Eventually by 1800’s, the British government mandated that children who were learning a trade also receive several years of reading and writing instruction. During this time, “Sunday Schools” (schools to teach poor how to read the Bible), “Schools of Industry” (schools to teach a specific trade), and “Monitorial Schools” (schools that started a more modern concept of multiple students in one room) started to pop up and allow a specific audience to attend. All of these schools were started by people who believed in mass education and at the time were typically found to be unfavorable.
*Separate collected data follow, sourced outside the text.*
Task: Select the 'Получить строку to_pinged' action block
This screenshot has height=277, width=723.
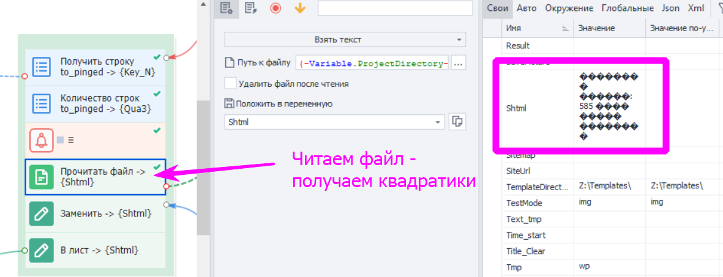Action: click(96, 67)
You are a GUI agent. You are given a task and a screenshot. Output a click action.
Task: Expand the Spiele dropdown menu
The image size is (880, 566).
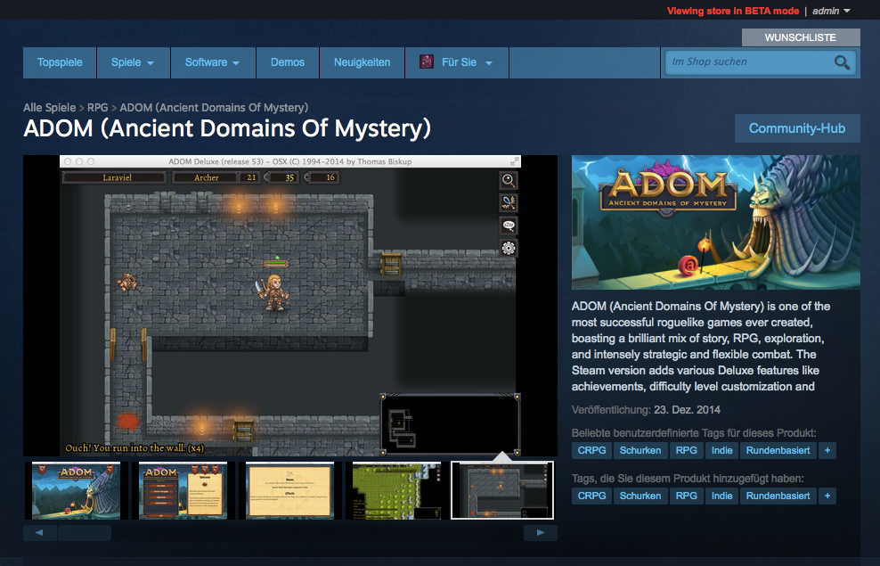(133, 62)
Eventually Britain started moving towards public elementary schools, however, they were far behind other countries. Due to this fact, they realized they needed a mass education system to produce an educated workforce. These did not look like our modern schools though, these were selective schools and typically kept poor children in trade schools. A fascinating quote by Sir David Eccles says,
“One has to choose between justice and equality, for it is impossible to apply both principals at once. Those who support comprehensive schools (mass public education) prefer equality. Her Majesty’s present government prefer justice. My colleagues and I will never allow local authorities to assassinate the grammar schools (selective schools mostly for the rich).”
What a fascinating quote! Even TS Elliot had doubts that mass education was “lower standards” and would not be good for their “culture.” This quote implies that equality and justice were viewed as different outcomes. Whereas today, we typically talk about these two words in tandem.
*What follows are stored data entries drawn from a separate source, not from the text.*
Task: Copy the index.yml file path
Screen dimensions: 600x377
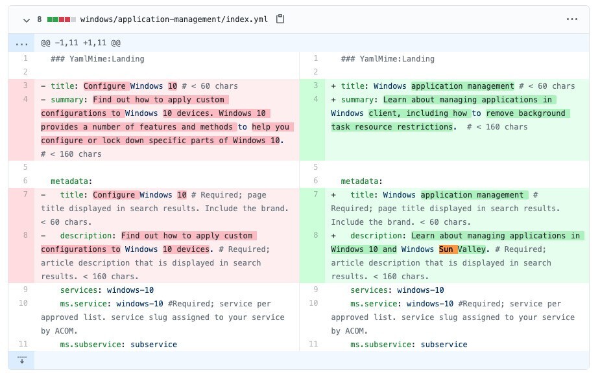Action: 280,19
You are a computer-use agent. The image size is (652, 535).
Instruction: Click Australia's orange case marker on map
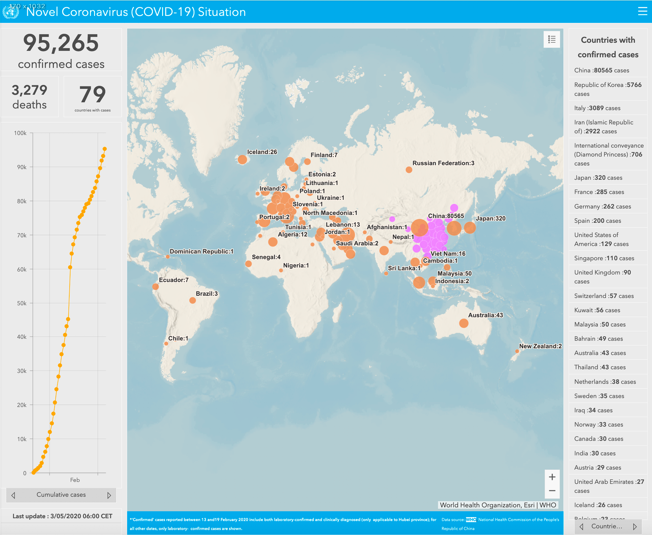(x=463, y=323)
During the 1960’s public schools were not widely available but were gaining more favor. Middle class families wanted their children to be educated, and started looking for options. Similar to many issues facing the United States today, the richer families wanted selective schools, while families with less money were in favor of comprehensive schools. Wealthier families wanted their children to be in school with other wealthy children. Middle class families were looking to raise their children up. Families who were in poverty were still most missing formal schooling and were attending trade schools and apprenticeships.
During the 19th century, Great Britain was able to be the leading world power in industry. This was probably due to their selective schools that provided trade apprenticeships for people going into labor fields. However, they were quickly surpassed by the US and other countries in the 20th century. The US was pumping out a larger work force by having a larger percentage of its students go into industry. Near the end of the 20th century, Britain started to increase their ability to be a world power. While there are many factors that go into an economy, one factor was the continued spread of “comprehensive” schooling. Children all over the country were attending school.
Going back to their education reform, in 1993 the Education Act was passed and made it the governments responsibility to educate all children. It also included educational rights for students with disabilities and required school attendance. I can not possibly imagine what Sir David Eccles would have been thinking. Perhaps equality would systematically make the nation dumber?
Source: Gillard D (2011) Education in England: a brief historywww.educationengland.org.uk/history
What Does This All Mean?
Currently there is another movement for change in Britain. Parents are looking again towards more selective schools (schools who do not admit everyone), or quite frankly, home schooling where they can be as selective as possible.
As I go back to my original thoughts, I cannot help but see some flaws in continuing to allow selective education. Looking at Britain, their education system was far slower (about 50 years slower) at evolving into a more modern approach. It could be argued that because their schools were selective, and their classes were so divided, they ended up isolating themselves. Putting students together that have the exact same background does not necessarily facilitate many new ideas. It is possible that if this divide was as extreme today, isolation would not occur due to the internet.
Additionally, one could add that leaving a portion of the population with no other options than trade schools keeps whole families away from wealth. Why should a child born in poverty be destined to stay there? Going back to Sir David Eccles quote, is it justice to allow a system that keeps a portion of the population to be destined for poverty?
A Conclusion and Additional Thoughts
I am not championing public schools. I am the first to say that I have been unimpressed with many of the policies “comprehensive” schools have to offer. For many students with special needs, private schooling has been a complete game changer. That being said, an education that is meant to equalize the disparity between the rich and poor, cannot be successful if large portions of the rich are choosing other schooling options. When this occurs, the education is not equal. Different settings means different education. As I mentioned earlier, this is not necessarily a bad thing, but it does mean that public education is not a crutch we can lean on as our method to “raise up our poverty.”
As far as globalization goes, it’s hard to predict how a nation of selective schooling (schools who only let specific students in) would effect our nation’s ability to be globalized. Would the internet completely null and void that concept? It’s hard to say.
What I do know is this: As of last June 2016, there were more babies born to minorities than to non-hispanic white people (Pew Research Center: It’s Official: Minority babies are the majority among the nation’s infants, but only just.) If the US continues to have gaps in education (read the statistic here) between students who are white and students who are from minority groups, then we will have a majority of our population poorly educated.
Educational research shows that separating students on tracks, magnet schools, ESL classes, or even special education classes, typically create greater divides in educational achievement. If we want our current model of education to equalize our families who are in poverty, we all need to buy in and attend our local public schools.